#### Work required
Please repeat exactly the lines below from the one containing "You are a computer-use agent. The" down to the one containing "You are a computer-use agent. This", both included, and nothing else.
....
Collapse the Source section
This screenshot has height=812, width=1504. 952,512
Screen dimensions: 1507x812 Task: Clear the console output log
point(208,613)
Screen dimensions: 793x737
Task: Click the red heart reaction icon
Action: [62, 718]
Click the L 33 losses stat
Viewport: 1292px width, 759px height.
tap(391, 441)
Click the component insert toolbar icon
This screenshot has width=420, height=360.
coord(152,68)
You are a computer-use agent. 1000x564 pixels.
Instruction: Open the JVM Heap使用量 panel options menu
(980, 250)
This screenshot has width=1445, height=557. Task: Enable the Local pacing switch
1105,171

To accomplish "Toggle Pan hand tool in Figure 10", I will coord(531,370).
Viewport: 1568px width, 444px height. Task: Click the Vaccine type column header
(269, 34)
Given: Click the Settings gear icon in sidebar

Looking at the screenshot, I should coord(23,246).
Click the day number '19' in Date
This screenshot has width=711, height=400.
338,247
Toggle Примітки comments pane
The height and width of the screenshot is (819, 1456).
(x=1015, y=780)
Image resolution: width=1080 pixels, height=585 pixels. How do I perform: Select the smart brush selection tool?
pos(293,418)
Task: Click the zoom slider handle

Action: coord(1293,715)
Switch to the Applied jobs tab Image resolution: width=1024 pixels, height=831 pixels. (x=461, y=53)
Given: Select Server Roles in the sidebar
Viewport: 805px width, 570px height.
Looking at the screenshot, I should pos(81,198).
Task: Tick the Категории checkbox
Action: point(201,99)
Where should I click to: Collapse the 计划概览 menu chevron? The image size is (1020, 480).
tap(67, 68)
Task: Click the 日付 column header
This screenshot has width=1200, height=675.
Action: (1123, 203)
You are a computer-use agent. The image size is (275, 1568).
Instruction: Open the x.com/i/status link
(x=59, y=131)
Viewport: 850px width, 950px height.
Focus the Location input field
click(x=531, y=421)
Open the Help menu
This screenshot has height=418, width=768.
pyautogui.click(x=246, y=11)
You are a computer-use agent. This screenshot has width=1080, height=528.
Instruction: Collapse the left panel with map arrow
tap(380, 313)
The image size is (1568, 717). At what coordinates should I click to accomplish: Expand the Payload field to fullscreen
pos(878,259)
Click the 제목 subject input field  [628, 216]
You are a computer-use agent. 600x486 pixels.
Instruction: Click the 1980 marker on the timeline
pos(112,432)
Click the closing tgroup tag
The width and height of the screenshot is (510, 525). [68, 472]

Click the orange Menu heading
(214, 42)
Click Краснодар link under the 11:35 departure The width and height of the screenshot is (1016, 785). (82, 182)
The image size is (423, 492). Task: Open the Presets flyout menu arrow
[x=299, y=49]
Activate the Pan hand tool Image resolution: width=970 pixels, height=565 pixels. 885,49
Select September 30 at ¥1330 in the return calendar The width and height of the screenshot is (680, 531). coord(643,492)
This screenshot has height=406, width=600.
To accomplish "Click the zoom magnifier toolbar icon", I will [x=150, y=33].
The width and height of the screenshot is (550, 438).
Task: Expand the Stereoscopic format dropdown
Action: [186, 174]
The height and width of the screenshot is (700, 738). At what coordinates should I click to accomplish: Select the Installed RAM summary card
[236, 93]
....
#### Result of the exercise
You are a computer-use agent. The image size is (275, 1568).
Instruction: Open the x.com/i/status link
(x=59, y=131)
Viewport: 850px width, 950px height.
Focus the Location input field
click(x=531, y=421)
Open the Help menu
This screenshot has height=418, width=768.
pyautogui.click(x=246, y=11)
You are a computer-use agent. This screenshot has width=1080, height=528.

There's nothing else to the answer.